Problem statement: All lines with the word "Given" must be pulled from the entries below.

***** Records to process *****

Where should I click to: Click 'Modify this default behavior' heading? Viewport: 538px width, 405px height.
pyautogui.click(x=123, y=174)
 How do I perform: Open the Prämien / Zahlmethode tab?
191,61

*****
***** Records to process *****

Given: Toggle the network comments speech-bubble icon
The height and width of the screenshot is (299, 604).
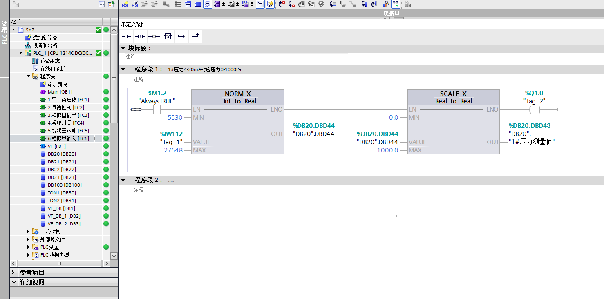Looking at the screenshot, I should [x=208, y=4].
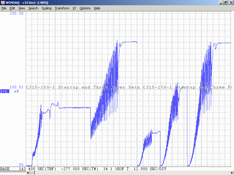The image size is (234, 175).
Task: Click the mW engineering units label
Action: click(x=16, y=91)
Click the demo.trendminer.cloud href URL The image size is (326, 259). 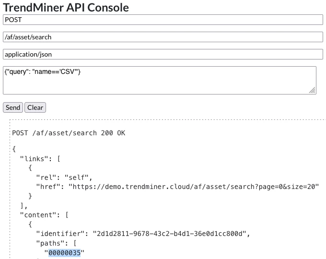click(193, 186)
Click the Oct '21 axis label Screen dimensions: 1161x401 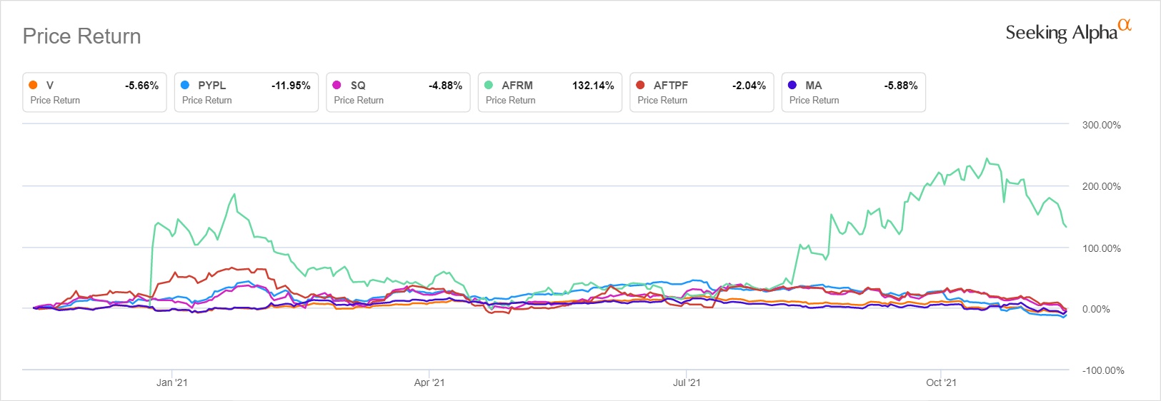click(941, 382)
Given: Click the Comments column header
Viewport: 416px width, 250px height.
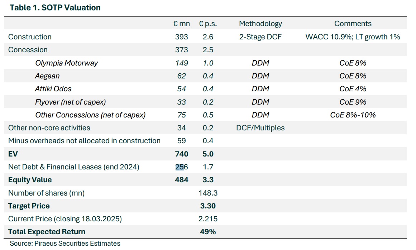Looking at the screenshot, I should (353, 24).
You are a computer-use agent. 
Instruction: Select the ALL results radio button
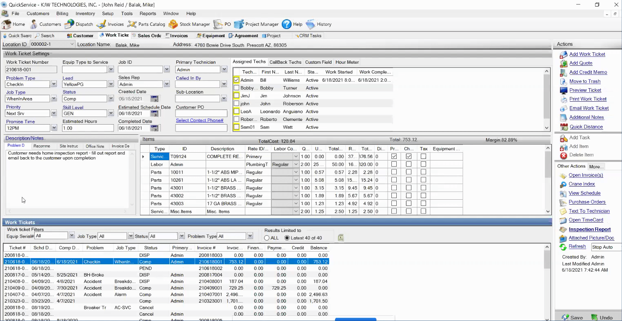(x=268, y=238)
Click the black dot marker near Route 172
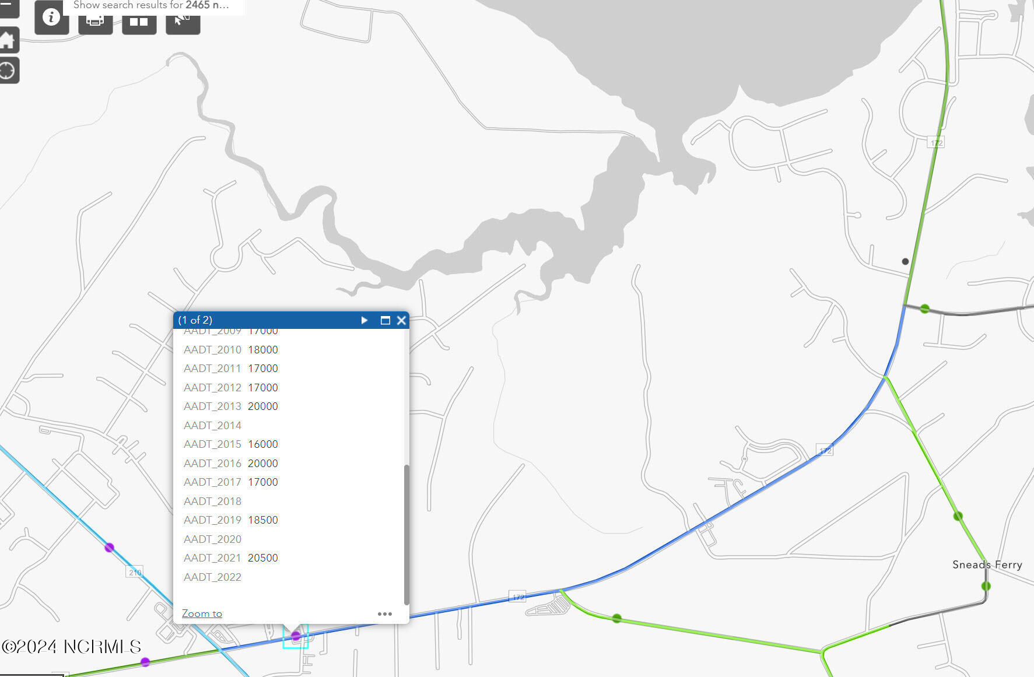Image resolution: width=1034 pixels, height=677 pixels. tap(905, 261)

*****

Written answer:
Given: Toggle the network comments speech-bubble icon
Given: Click the Comments column header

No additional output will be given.